Extended Forecast: Late August to Mid-September
Over the past twelve months, Craig has published a regular series of articles looking back at monthly and seasonal weather patterns. These articles offer hindsight data, explaining the surf patterns for each stretch of Australian coast during the period in question.
Informative, no doubt, but not as useful as a forecast.
Fortunately, the European Centre for Medium Range Forecasting (ECMWF) provides some great tools, publishing bi-weekly Mean Sea Level Pressure anomaly charts for the upcoming period. Each forecast chart spans a week, showing the chance of higher/lower than normal sea level pressure for that week.
This gives us a rough idea on what to expect for swell and wind for each region. It's most useful when extending our gaze beyond the week ahead - which is comprehensively covered in our Forecaster Notes - out to two and three weeks hence.
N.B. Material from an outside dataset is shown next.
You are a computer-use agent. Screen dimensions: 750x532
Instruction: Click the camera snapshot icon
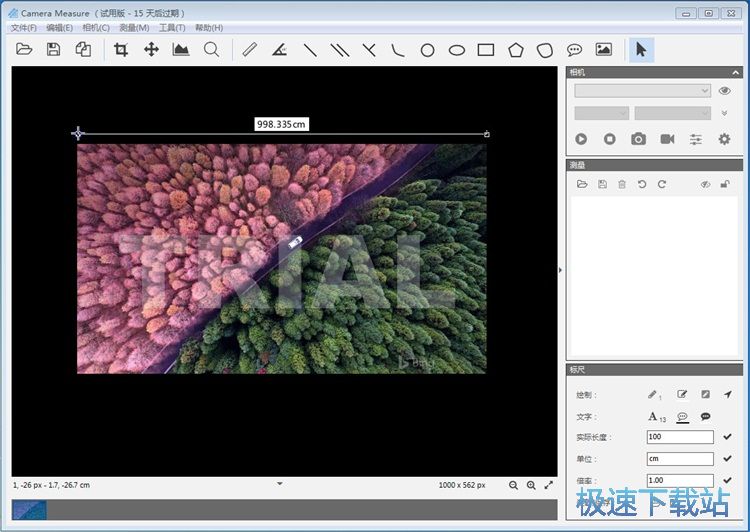[x=638, y=139]
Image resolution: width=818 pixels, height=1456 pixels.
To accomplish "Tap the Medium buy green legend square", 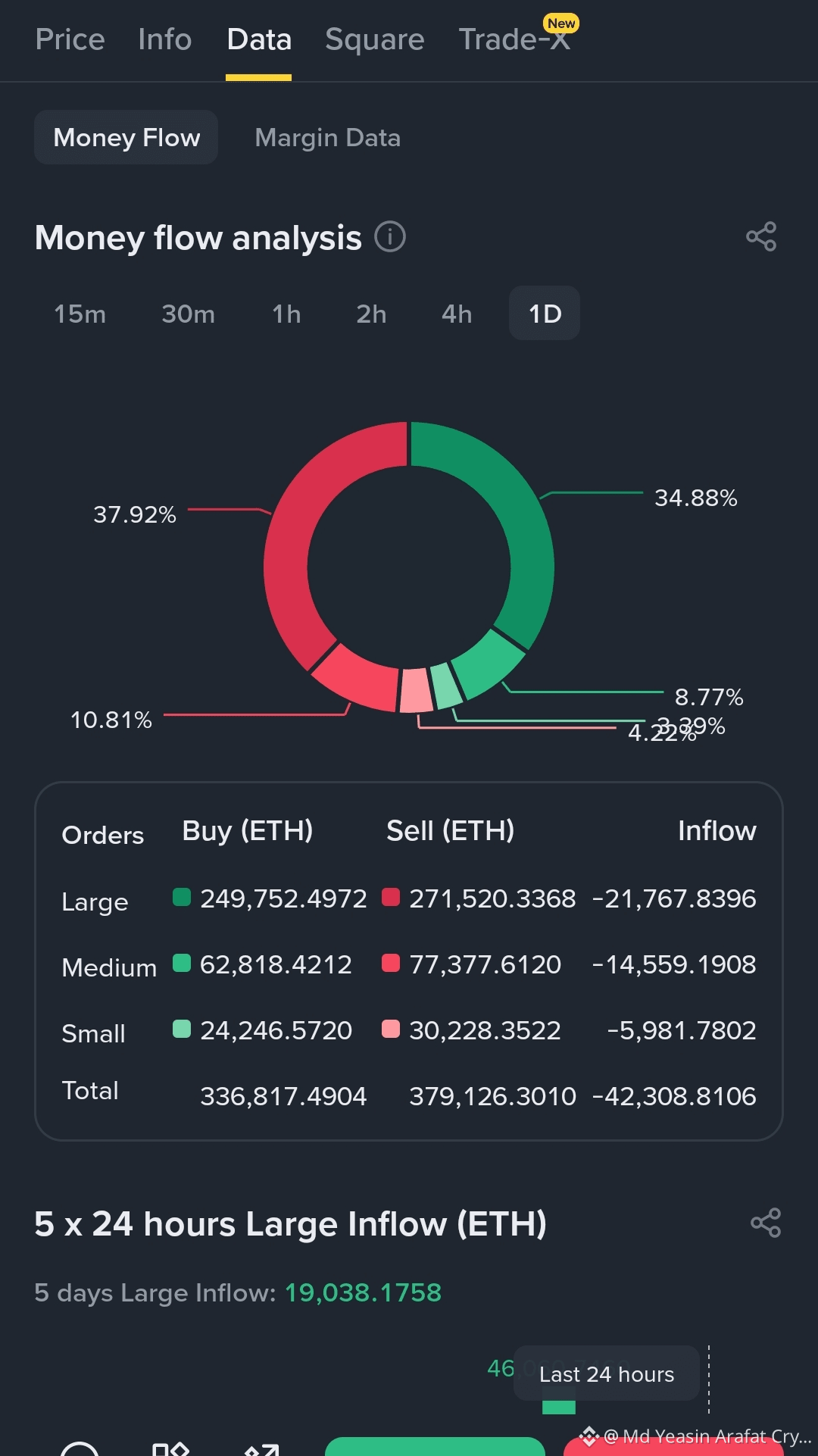I will (x=182, y=963).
Looking at the coming week, Monday the 23rd to next Monday the 30th, and what stands out is the low pressure anomaly sitting off the southern NSW coast, the strong high east of New Zealand (with a low squeezing it from the north), and the low pressure anomaly spreading from the Heard Island region up into the Bight.
What we can quickly gain from this is that the southern NSW coast will be influenced by a strong and slow moving low pressure system (currently forming now) bringing an extended run of large surf, while further north, some fun, distant E/SE trade-swell is due from the setup east of New Zealand.
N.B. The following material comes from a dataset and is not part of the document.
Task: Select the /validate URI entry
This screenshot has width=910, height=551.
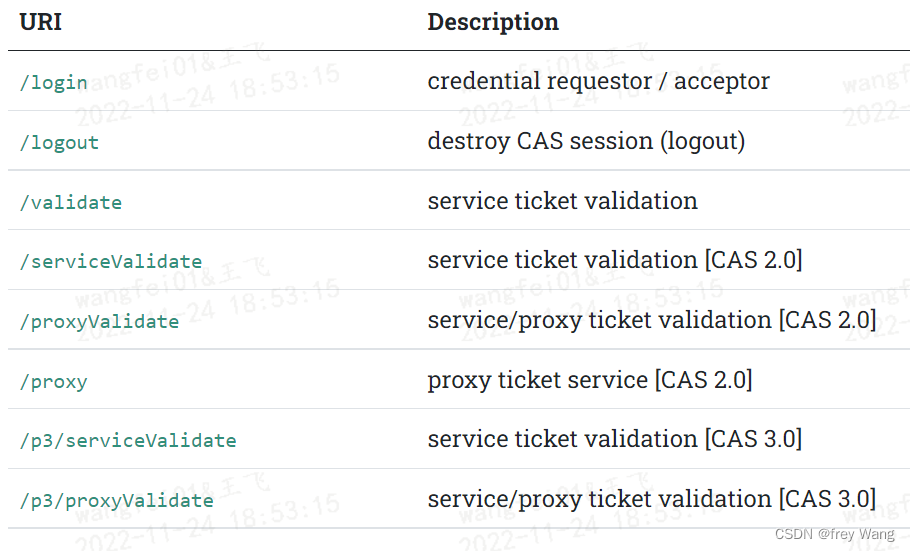Action: 70,202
Victoria is squeezed between the low off the southern NSW coast and high south of Tasmania, bringing onshore winds which improve as you head towards Adelaide. The drawn out low pressure from Heard Island up towards Western Australia will see strong polar fronts steered up and through this region, accompanied with onshore winds though due to the low pressure anomaly enveloping the coastline.
The position of the light blue shading through the Bight also indicates that frontal activity pushing east through it will be high riding and not overly favourable for swell production once moving across the country.
If we then look at the second week which covers from next Monday the 30th of August through to the 6th of September, we see a much more favourable setup for Western Australia, South Australia, and Victoria, but less so for the East Coast.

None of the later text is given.